Pour le producteur Djoudar Hocine, il soulignera que “réaliser un tel travail avec des élèves n’était pas chose aisée mais cela relève d’une grande expérience pour eux et aussi pour moi en tant que producteur. Car cela soulève encore la question de la place des arts en général, et du cinéma en particulier, dans le milieu scolaire”. Et d’ajouter : “Ces élèves ont réussi et joué leur rôle comme des vedettes. Ils ont parfaitement adhéré au jeu durant les huit mois de tournage. Nous avons eu des difficultés, certes, à les encadrer face à la caméra mais nous avons pu, avec leur dévouement, celui de leurs enseignants et de leurs parents, relever le  défi.”

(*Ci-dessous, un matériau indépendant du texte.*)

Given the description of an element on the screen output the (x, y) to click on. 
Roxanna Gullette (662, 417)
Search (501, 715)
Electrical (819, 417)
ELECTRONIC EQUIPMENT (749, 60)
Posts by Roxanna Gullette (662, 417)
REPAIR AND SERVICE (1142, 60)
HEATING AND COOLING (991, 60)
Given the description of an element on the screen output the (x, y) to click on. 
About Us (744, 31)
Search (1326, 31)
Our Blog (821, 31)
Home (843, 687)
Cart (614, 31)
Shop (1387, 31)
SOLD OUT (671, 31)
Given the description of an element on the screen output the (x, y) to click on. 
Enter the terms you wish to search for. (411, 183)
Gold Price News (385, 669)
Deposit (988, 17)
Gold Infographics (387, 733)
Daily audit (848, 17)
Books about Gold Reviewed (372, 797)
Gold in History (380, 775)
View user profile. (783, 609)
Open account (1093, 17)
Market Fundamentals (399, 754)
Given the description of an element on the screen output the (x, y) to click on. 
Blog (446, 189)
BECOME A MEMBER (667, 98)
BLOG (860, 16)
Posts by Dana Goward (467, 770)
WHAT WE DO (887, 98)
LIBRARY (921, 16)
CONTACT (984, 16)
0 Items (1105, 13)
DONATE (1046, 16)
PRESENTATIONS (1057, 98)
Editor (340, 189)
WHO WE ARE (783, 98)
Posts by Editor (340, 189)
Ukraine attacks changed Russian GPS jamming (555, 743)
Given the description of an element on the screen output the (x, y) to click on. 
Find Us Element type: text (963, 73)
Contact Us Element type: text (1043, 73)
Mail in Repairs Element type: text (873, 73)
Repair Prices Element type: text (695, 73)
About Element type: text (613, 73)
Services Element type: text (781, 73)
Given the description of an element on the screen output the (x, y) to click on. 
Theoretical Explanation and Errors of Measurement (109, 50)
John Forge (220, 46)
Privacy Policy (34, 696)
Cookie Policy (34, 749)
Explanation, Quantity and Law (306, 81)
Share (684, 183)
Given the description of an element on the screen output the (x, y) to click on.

À l’issue de la projection, l’inspecteur de l’éducation en tamazight, Abdellah Arkoub, a salué le travail initié par ces enseignantes car c’est “un travail d’approche actionnelle chez les élèves” qu’il faut encourager.
D’ailleurs, il a lancé un appel aux directeurs d’écoles pour entreprendre ce genre d’initatives. Quant à l’assistance composée de la famille éducative de l’établissement ainsi que leurs camarades et parents, elle était totalement subjuguée par la qualité du jeu de ces jeunes comédiens en herbe.